Going into healthcare is a calling and vocation. The ability to support another human being during a time of need, vulnerability, and fear is an indescribable privilege. As healthcare workers we experience pain, heartbreak, joy and triumph with our patients every day. We have a window into the human condition that frames our own lives and shapes our perspective on the world.
Women are incredibly effective in a crisis. This is why most people call their wife, mother, or sister when they are sick. We see this every day in medicine. We pull up our sleeves and get to work no matter the job. Throughout Australia’s COVID crisis, the healthcare workforce has been predominantly female, including half the state and territory Chief Health Officers.
As the pandemic waxes and wanes, female healthcare workers are exhausted and losing steam. We have been asked to do more, with less time and less resources, for more people. Of course, this is not unexpected in a pandemic.
Our working day is complicated by longer hours, a myriad of virtual technology platforms, the heat and discomfort of PPE, and treating patients with the ever-looming threat of COVID. We trust public health measures and strategies to maintain services for our patients and we do our part. Nevertheless, the goalposts have constantly shifted as the pandemic has twisted and turned. Over time this juggle has taken its toll. Add to this the unpredictable nature of spot outbreaks and workforce depletion due to COVID exposures, and the mental load becomes almost unbearable.

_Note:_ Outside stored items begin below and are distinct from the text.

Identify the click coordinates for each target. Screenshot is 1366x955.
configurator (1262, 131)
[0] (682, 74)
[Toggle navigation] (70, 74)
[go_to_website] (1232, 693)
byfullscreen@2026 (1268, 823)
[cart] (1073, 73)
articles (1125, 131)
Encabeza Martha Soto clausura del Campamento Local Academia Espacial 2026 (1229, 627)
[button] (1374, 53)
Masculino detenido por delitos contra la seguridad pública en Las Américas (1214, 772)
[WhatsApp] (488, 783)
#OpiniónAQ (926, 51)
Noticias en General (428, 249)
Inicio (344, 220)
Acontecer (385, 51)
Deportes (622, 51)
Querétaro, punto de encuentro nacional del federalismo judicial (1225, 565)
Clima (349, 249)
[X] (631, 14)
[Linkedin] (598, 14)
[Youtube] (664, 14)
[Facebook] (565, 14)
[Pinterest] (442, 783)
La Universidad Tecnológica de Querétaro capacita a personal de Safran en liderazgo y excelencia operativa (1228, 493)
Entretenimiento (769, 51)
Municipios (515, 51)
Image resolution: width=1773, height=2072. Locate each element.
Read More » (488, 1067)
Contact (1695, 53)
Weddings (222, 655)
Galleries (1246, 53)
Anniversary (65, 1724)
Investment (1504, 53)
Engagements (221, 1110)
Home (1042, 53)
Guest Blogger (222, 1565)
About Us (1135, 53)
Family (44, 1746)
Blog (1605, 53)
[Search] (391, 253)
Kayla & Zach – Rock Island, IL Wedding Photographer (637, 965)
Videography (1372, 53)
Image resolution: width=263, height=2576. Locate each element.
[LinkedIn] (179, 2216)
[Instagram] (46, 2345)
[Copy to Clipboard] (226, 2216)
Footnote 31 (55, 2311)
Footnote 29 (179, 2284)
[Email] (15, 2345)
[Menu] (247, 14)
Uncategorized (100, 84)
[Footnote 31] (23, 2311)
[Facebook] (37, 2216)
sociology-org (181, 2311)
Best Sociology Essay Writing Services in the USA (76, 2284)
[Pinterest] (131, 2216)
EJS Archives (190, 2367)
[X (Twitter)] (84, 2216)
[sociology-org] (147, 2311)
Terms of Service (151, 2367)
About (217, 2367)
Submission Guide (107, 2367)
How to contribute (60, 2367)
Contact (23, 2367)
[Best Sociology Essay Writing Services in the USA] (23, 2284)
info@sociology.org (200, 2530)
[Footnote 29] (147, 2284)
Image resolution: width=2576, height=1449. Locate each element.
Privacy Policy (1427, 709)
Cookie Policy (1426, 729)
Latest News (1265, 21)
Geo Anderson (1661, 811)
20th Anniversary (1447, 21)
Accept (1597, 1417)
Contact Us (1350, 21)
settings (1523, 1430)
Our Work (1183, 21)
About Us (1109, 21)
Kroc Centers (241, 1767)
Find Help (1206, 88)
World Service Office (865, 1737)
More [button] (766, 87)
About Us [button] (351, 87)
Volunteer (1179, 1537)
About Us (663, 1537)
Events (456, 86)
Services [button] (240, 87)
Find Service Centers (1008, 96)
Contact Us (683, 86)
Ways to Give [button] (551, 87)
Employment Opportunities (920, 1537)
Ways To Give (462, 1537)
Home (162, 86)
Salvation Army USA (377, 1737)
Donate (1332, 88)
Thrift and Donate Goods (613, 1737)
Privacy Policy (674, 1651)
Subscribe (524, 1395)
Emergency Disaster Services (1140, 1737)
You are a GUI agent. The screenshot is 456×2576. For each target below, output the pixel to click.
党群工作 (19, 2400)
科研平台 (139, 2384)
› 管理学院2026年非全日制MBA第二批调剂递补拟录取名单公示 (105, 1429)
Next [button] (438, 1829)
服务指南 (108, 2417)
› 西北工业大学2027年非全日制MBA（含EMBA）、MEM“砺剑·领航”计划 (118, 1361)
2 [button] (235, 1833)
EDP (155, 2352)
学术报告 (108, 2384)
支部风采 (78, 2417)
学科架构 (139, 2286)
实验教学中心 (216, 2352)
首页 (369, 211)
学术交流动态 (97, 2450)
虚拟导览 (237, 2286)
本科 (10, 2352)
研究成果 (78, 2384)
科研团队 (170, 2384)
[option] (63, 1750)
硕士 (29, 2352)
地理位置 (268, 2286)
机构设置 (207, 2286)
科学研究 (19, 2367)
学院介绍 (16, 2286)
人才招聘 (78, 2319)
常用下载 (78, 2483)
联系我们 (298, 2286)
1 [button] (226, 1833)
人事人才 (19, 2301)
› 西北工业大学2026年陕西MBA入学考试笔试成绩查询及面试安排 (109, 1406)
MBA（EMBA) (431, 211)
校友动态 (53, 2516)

Physicians are at higher risk of suicide than the general population. The risk is even higher for female physicians and the rates of physician burnout have increased during the pandemic. An international case study of nurse suicide showed an increase in media reporting during the peak of the pandemic internationally.
The pressures at work are hard enough but the surge in homelife responsibilities for women during the pandemic has been the tipping point for many of us. The mental load of being a mother or carer occupies an extraordinary amount of bandwidth at the best of times. Annabel Crabb aptly called it a “cloud of mosquitos of tiny responsibilities” on the 7.30 series Why Women are Angry.
Now factor in the impact of the pandemic and lockdown life – home schooling for those of us with children – and it has been enough to paralyse the best of us. The perpetual fear of accidentally bringing COVID home to parents or vulnerable family members and young children not yet eligible for vaccination weighs excruciatingly on the mind.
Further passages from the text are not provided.